PROBLEM DETAILS: Check three statements against the Trident issue on iSCSI session self-healing below, marking each yes or no and quoting the words of the issue that decide it. (a) The issue asks for an option to disable the self-healing feature. (b) The issue was closed seven months ago. (c) The issue suggests letting open-iscsi session recovery handle the work instead.

------ SUPPLIED PASSAGE ------

NetApp / trident

Storage orchestrator for containers
Apache License 2.0
732 stars 218 forks source link

Option to disable iSCSI session SelHealing feature #864

Closed ysakashita closed 3 months ago

ysakashita commented 7 months ago

Describe the solution you'd like

I would like to be provided with an option to disable the feature of "automation to detect and fix broken or stale iSCSI sessions on host nodes" in Tridnet v23.01. The feature may cause iSCSI sessions to be logged out at the incorrect time, risking a serious incident. For example, if an iSCSI session is logged out by this function at the perfect timing when a path is switched in Multi Path, the number of alive paths will be zero, leading to a serious failure. Therefore, I would like to disable option of the function.

Describe alternatives you've considered

Mature iSCSI session SelfHealing functionality must be provided. However, until this functionality grows, it must be removed or turned off from Trident. Alternatively, you can not do iSCSI Session SelfHealing for Trident and let open-iscsi session recovery do the work.

------ MATERIAL PROVIDED ------

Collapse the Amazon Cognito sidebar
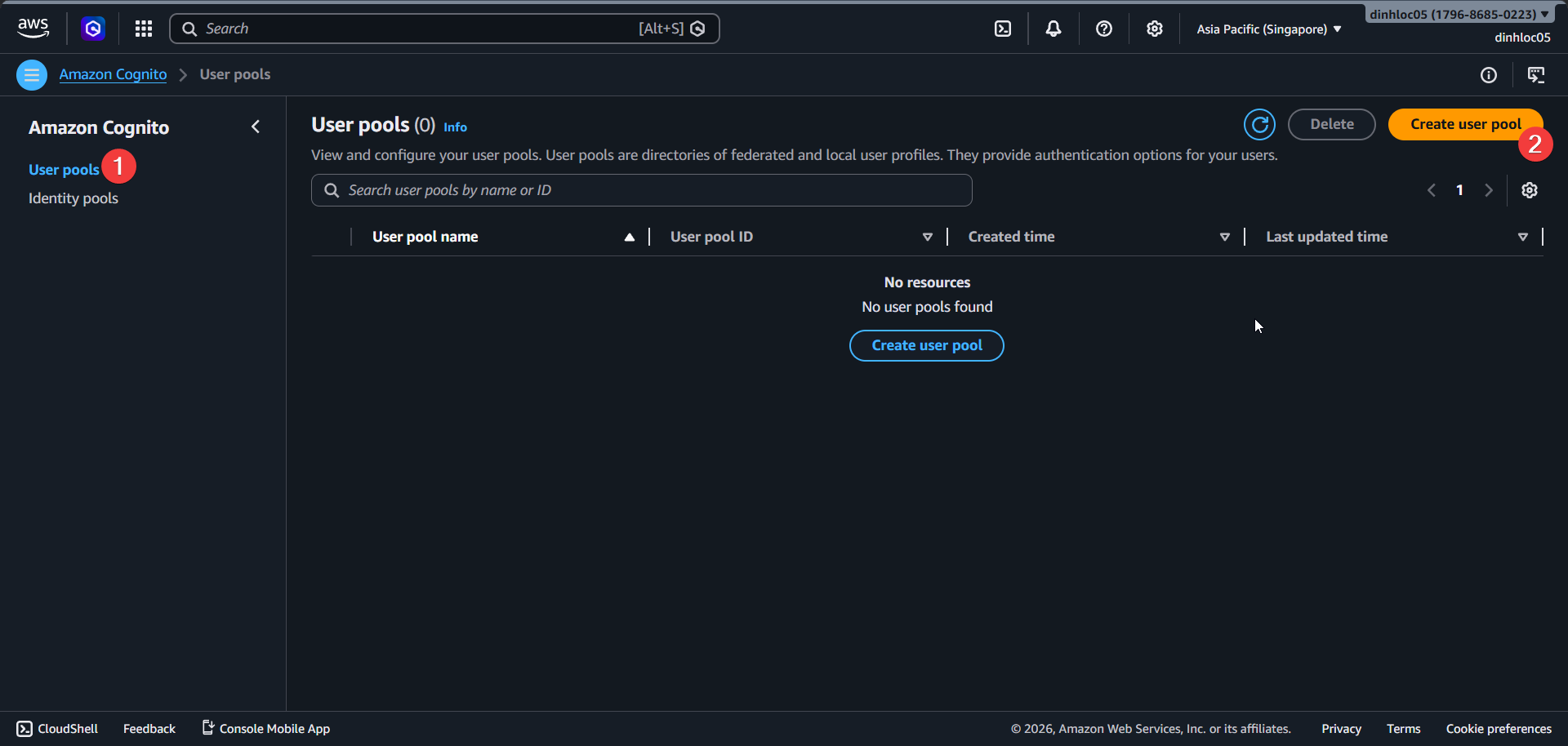The width and height of the screenshot is (1568, 746). click(256, 127)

------

REPLY TO THE TASK:
(a) Yes: "I would like to be provided with an option to disable the feature"
(b) No: "closed 3 months ago"
(c) Yes: "let open-iscsi session recovery do the work"